Could you write out, word for word, the part of the listing starting with the line that contains "The height and" and going on through the line that contains "click(54, 88)", without the pictures?

- [Given information]:
— begin —

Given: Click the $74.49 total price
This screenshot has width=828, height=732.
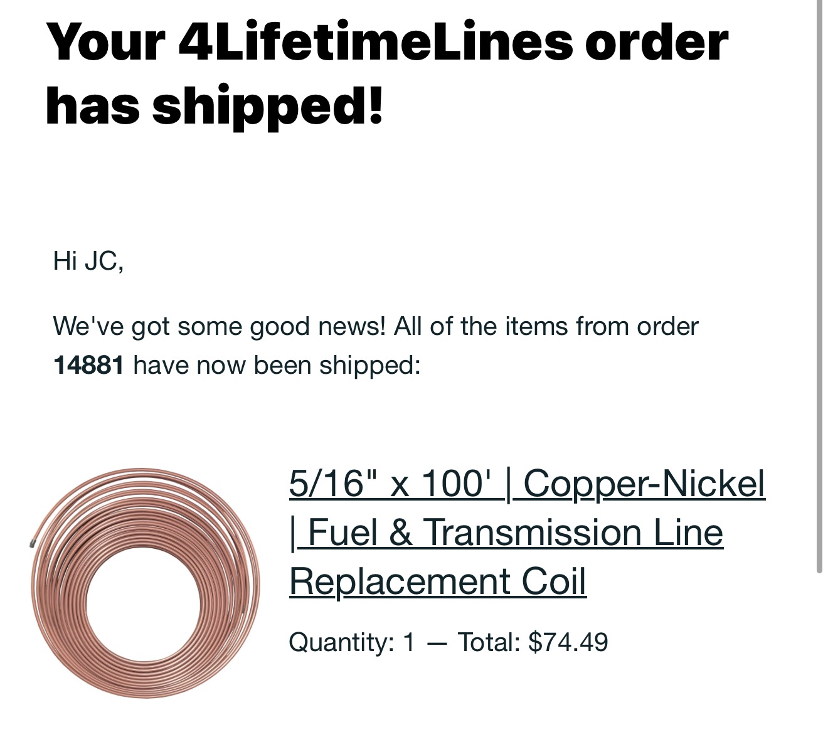Looking at the screenshot, I should (x=568, y=642).
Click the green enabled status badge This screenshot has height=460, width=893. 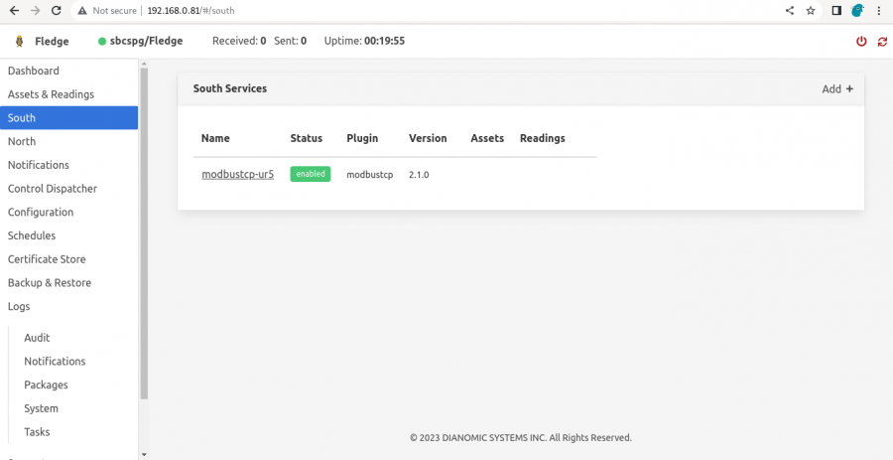[x=310, y=174]
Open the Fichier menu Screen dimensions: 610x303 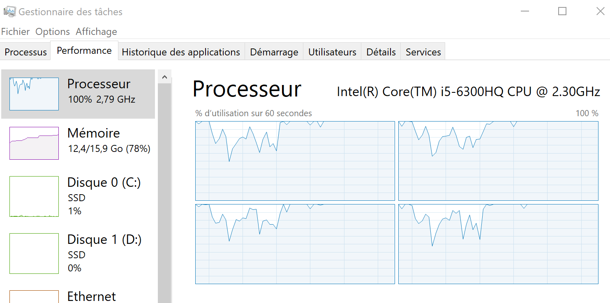tap(15, 31)
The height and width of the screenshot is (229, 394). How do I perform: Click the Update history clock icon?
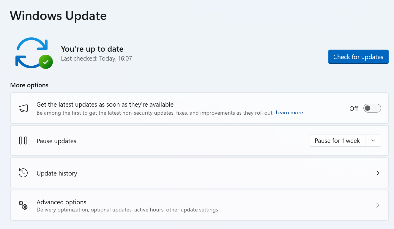tap(23, 173)
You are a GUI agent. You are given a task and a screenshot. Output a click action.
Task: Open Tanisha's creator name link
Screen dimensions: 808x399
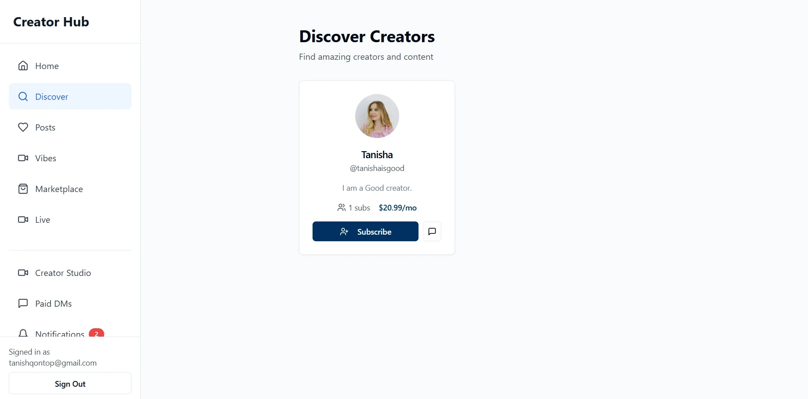[x=377, y=155]
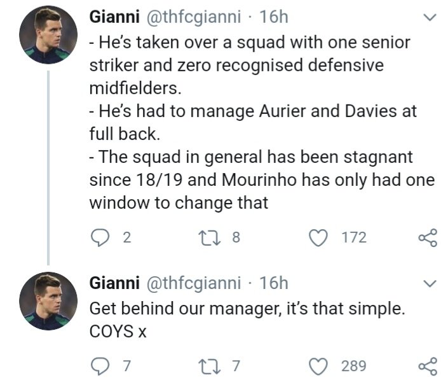
Task: Share the 'COYS x' tweet
Action: click(x=427, y=365)
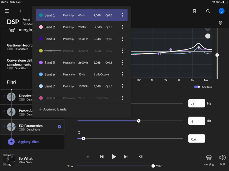This screenshot has height=171, width=229.
Task: Open the hamburger main menu
Action: (x=7, y=11)
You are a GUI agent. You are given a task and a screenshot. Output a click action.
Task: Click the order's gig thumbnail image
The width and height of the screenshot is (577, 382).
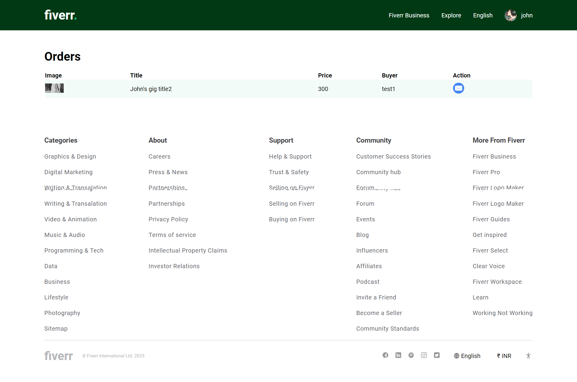click(54, 88)
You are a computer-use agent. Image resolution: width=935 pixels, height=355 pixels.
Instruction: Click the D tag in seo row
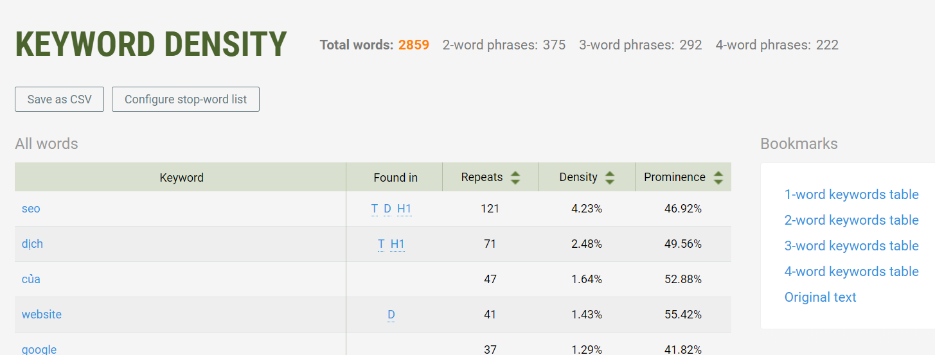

— end —

- [Output]:
The height and width of the screenshot is (229, 394). How do I perform: Click the Update history clock icon?
tap(23, 173)
You are a GUI agent. You are given a task and a screenshot. Output a click action.
Task: Open Tanisha's creator name link
Screen dimensions: 808x399
[x=377, y=155]
Task: Share the 'COYS x' tweet
Action: click(x=427, y=365)
This screenshot has height=171, width=229.
Task: Open the hamburger main menu
Action: (x=7, y=11)
You are a GUI agent. You are given a task and a screenshot. Output a click action.
Task: Click the order's gig thumbnail image
The width and height of the screenshot is (577, 382).
click(54, 88)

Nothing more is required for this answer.